Dua faktor utama dorong kenaikan ini. Pembelian besar emas oleh bank sentral China dan meningkatnya ketegangan di Timur Tengah setelah bentrokan AS dan Iran di Selat Hormuz.
PBoC beli 8,1 ton emas pada April 2026, jumlah tertinggi sejak Desember 2024. Ini jadi sinyal kuat permintaan emas dari bank sentral global masih sangat solid.
Analis Pepperstone Group Ahmad Assiri nilai tren pembelian PBoC bisa jadi katalis positif bagi pembeli Asia. Ia sebut ini posisi awal untuk potensi reli emas lebih besar setelah konflik Timur Tengah berakhir.
AS serang target militer Iran setelah Iran tembaki tiga kapal perusak AS di Selat Hormuz. Bentrokan ini perparah ketidakpastian pasar dan perkuat permintaan aset safe haven.
Analis Motilal Oswal, Manav Modi, sebut gangguan di Hormuz buat ekspektasi inflasi tetap tinggi. Ini perkuat kekhawatiran The Fed akan pertahankan suku bunga tinggi lebih lama.
Suku bunga tinggi dan dolar kuat secara historis berdampak negatif bagi emas. Namun tekanan geopolitik dan pembelian bank sentral kali ini dinilai cukup kuat untuk imbangi faktor itu.

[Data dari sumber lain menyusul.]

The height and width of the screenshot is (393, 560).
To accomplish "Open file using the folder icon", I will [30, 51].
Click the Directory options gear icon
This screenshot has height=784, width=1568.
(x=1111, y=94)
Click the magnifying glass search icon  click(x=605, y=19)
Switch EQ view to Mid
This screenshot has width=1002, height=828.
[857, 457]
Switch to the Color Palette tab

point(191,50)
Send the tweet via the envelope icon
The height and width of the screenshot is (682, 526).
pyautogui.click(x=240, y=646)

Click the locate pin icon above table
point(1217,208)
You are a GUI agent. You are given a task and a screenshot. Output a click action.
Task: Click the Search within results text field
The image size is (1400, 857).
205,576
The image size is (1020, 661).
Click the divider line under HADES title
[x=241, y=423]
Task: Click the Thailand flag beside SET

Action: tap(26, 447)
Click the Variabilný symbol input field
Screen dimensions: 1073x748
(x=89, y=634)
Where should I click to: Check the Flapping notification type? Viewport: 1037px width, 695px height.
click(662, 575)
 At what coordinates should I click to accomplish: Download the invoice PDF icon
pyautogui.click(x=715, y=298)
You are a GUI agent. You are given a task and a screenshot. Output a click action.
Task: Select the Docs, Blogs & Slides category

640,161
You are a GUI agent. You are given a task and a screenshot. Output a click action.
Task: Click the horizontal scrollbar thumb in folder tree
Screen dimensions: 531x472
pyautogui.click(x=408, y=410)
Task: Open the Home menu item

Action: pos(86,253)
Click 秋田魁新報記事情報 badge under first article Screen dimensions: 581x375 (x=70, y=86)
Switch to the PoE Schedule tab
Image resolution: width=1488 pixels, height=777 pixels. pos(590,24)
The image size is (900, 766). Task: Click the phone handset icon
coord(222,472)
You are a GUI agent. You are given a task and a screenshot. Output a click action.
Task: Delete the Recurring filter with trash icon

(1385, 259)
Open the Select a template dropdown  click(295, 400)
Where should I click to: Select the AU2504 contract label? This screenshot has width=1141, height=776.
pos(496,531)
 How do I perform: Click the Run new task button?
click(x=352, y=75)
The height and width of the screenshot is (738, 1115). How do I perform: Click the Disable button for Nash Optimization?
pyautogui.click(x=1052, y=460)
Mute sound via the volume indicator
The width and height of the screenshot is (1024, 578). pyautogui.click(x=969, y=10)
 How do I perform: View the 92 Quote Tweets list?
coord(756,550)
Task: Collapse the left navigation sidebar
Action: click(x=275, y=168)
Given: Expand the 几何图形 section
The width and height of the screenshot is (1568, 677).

Sejak konflik AS-Iran meletus, harga emas sudah turun sekitar 11 persen. Penurunan dipicu kekhawatiran inflasi akibat hampir tertutupnya Selat Hormuz dan lonjakan harga energi.
Pelaku pasar kini pantau rilis data non-farm payroll AS yang keluar Jumat sore. Data itu jadi petunjuk penting arah kebijakan suku bunga The Fed ke depan.
Beberapa pejabat The Fed sudah kesampingkan prospek pelonggaran moneter dalam waktu dekat. Perang yang masuki bulan ketiga buat ruang penurunan suku bunga semakin sempit.